Abstract
Background
It is acknowledged that the landscape composition and configuration of land cover within a watershed could influence a watershed environmental and ecological quality. Therefore, rivers receive pollution from their surrounding landscape and the amount and intensity of this pollution are affected by the landscape structure around the river or within a watershed.
Methods
In this research, we estimated the relationship between landscape characteristics and water quality in two different basins. We used multiple stepwise regression analysis and redundancy analysis to explore the quantitative association between landscape metrics, at both the watershed and riparian buffer scales.
Results
The riparian buffer scales metrics were more effective in predicting water quality in comparison with the indices at the watershed scale. The landscape composition and configuration explained 80% of the variation in water quality at 100 m buffer, and the value decreased to 79% at 1000 m.
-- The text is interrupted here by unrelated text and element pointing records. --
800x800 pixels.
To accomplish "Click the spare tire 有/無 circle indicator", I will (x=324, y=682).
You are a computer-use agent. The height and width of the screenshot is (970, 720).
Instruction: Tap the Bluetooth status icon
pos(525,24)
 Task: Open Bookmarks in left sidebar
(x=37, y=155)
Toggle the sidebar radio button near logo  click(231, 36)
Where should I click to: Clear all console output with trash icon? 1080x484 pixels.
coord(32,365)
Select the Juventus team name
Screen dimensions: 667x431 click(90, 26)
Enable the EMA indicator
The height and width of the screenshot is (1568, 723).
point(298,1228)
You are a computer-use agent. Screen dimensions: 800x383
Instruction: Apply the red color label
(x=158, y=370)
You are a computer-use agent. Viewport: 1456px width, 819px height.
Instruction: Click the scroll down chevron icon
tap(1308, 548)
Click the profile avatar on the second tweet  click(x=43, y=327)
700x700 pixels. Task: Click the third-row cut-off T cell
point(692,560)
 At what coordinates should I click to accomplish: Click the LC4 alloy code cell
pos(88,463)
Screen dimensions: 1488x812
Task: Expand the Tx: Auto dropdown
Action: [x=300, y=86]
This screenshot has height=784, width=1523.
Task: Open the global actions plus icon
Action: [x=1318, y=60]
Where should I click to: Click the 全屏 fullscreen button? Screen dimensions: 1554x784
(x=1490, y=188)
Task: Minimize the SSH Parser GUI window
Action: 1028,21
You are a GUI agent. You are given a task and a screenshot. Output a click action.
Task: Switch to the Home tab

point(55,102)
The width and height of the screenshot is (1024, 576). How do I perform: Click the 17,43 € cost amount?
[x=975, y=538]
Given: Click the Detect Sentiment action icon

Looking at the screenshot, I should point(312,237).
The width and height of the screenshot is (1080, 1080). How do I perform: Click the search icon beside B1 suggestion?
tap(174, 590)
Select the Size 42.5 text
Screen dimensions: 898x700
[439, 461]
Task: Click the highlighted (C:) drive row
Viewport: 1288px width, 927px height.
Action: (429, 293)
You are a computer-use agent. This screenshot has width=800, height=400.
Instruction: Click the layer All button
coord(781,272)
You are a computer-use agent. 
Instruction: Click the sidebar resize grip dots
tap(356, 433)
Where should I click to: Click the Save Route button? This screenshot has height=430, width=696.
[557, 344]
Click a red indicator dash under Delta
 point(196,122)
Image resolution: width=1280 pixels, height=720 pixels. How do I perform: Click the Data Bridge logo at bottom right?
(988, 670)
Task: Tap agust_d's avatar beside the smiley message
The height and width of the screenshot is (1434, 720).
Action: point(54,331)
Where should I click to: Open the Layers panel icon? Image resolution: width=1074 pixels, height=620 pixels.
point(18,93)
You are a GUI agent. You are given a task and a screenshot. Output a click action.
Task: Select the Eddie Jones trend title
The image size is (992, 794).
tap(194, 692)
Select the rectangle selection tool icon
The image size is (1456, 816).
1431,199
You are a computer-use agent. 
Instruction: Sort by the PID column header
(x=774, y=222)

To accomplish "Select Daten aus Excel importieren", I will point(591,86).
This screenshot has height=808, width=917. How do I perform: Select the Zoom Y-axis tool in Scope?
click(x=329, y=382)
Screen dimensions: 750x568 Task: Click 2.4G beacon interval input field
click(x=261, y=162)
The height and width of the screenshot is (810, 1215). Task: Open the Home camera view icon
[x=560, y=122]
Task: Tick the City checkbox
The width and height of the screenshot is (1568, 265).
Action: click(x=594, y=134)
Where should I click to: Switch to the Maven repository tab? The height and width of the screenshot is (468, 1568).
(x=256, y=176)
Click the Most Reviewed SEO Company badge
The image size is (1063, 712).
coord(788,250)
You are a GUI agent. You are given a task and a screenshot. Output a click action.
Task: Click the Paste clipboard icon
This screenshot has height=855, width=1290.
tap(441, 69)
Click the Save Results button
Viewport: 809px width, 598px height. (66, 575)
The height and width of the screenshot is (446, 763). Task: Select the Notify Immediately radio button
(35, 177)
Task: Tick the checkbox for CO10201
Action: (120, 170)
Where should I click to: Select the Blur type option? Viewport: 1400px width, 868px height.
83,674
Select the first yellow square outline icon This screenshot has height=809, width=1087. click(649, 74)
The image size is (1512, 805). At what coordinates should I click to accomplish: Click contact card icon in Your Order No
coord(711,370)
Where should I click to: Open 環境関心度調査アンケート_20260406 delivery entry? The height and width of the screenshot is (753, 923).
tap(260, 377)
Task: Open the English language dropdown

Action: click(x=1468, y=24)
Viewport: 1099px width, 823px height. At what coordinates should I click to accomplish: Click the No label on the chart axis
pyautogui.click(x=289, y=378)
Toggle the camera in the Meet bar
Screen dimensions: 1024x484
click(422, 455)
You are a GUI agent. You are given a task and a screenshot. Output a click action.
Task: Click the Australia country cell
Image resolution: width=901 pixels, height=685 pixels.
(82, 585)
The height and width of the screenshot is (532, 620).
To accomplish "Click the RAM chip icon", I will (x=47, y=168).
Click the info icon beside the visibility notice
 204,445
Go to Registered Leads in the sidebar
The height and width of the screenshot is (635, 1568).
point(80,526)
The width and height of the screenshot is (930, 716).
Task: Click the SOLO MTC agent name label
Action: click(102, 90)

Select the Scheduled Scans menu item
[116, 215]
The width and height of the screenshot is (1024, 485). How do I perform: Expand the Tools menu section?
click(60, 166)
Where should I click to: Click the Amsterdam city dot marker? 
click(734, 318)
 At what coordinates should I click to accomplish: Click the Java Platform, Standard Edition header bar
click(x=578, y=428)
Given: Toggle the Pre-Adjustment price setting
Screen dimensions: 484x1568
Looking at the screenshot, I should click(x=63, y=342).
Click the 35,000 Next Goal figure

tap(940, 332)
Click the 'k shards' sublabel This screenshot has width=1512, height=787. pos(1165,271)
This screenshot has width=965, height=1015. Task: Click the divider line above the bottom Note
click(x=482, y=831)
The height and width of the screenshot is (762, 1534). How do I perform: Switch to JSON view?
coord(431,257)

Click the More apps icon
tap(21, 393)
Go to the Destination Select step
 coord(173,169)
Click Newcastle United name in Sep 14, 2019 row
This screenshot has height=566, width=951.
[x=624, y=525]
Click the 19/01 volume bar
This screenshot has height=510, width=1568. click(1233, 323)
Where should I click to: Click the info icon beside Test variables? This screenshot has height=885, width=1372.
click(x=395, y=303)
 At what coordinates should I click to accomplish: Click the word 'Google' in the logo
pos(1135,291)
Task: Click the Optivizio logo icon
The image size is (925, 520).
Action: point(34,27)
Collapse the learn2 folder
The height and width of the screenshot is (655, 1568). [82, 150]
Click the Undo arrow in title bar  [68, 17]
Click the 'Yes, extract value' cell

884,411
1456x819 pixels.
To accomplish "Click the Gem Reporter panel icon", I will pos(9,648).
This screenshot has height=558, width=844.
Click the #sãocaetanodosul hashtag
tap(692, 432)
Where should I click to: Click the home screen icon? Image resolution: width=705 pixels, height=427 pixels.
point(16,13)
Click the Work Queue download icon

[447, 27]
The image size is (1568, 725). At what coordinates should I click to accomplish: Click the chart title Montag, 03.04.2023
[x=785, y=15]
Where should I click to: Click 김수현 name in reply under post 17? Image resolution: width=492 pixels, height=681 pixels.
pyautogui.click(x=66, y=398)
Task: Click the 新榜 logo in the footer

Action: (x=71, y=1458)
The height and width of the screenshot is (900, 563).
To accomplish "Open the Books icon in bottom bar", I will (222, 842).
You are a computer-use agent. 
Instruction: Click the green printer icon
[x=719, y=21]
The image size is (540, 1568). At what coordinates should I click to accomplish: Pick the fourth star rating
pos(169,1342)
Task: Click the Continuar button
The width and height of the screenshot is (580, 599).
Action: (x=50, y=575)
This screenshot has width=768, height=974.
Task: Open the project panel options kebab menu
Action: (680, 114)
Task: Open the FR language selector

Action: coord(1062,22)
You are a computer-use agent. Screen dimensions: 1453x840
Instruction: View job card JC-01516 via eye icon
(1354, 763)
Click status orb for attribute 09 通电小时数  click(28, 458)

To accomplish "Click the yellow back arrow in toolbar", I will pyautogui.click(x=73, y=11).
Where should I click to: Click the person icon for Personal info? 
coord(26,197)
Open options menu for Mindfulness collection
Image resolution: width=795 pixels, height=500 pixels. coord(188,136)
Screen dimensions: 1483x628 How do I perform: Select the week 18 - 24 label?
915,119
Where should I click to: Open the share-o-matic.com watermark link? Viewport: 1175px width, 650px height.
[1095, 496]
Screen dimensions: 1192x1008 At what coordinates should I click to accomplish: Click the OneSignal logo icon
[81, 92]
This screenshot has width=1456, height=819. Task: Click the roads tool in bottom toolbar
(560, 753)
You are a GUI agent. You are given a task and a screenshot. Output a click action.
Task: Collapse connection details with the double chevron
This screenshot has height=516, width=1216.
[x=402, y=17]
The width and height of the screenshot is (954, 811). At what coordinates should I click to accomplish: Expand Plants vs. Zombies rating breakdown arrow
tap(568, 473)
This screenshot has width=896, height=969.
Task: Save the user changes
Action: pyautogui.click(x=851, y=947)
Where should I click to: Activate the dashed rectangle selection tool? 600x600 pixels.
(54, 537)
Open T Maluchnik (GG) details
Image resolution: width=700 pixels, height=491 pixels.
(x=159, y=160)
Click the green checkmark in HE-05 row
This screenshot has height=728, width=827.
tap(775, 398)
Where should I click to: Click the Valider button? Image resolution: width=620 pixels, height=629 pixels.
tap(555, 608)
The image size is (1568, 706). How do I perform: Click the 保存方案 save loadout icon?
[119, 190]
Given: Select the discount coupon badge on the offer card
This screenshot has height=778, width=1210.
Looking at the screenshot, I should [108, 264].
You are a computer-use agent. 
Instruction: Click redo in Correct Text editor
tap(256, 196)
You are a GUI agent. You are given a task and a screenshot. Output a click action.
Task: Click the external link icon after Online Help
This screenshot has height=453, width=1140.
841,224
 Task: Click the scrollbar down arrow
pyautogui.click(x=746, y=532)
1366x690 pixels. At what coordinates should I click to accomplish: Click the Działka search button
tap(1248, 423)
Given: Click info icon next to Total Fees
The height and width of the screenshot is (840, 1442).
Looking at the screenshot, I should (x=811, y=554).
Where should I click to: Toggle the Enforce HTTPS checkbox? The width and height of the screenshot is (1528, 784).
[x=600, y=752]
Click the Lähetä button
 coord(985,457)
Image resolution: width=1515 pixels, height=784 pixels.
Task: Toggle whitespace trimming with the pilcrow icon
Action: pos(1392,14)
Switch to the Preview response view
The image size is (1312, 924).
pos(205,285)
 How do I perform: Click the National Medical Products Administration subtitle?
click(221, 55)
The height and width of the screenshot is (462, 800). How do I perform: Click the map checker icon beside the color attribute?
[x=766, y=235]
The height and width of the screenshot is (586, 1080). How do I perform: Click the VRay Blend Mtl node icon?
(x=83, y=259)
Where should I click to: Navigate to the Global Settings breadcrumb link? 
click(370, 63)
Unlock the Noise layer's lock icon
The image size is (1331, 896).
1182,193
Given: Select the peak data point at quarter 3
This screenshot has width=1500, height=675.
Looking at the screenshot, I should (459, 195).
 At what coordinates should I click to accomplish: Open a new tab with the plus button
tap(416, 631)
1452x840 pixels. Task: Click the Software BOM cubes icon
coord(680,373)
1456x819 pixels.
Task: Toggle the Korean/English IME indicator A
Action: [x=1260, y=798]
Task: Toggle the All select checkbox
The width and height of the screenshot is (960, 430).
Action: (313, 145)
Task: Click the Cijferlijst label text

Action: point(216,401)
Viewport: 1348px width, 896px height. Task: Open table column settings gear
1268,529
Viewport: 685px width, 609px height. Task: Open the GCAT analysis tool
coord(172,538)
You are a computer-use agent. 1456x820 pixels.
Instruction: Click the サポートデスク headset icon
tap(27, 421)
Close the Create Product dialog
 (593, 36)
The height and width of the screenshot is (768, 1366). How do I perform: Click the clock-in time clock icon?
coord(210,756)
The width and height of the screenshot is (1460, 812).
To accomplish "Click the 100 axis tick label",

At the 100 m buffer scale, ED of the forest, PLADJ, and MESH of urban areas in Khorramabad basin and AI of the forest, ED of urban, and SPLIT of agricultural lands were recognized as significant variables affecting the water quality in the Chalus basin. In other scales only metrics related to agriculture and urban were seen as dominant variables, indicating that these land-use classes are final determinatives in water quality changes in our study areas.
Conclusion
All dominant variables at each scale indicated a decreasing trend of the landscape impact on the water quality. Although in the Chalus basin human activities were insignificant, they had considerable effects on Chalus river quality, and urban and agriculture were recognized as dominant usages at all scales, implying that a large amount of forest cover cannot impede the effects of human activities in a basin.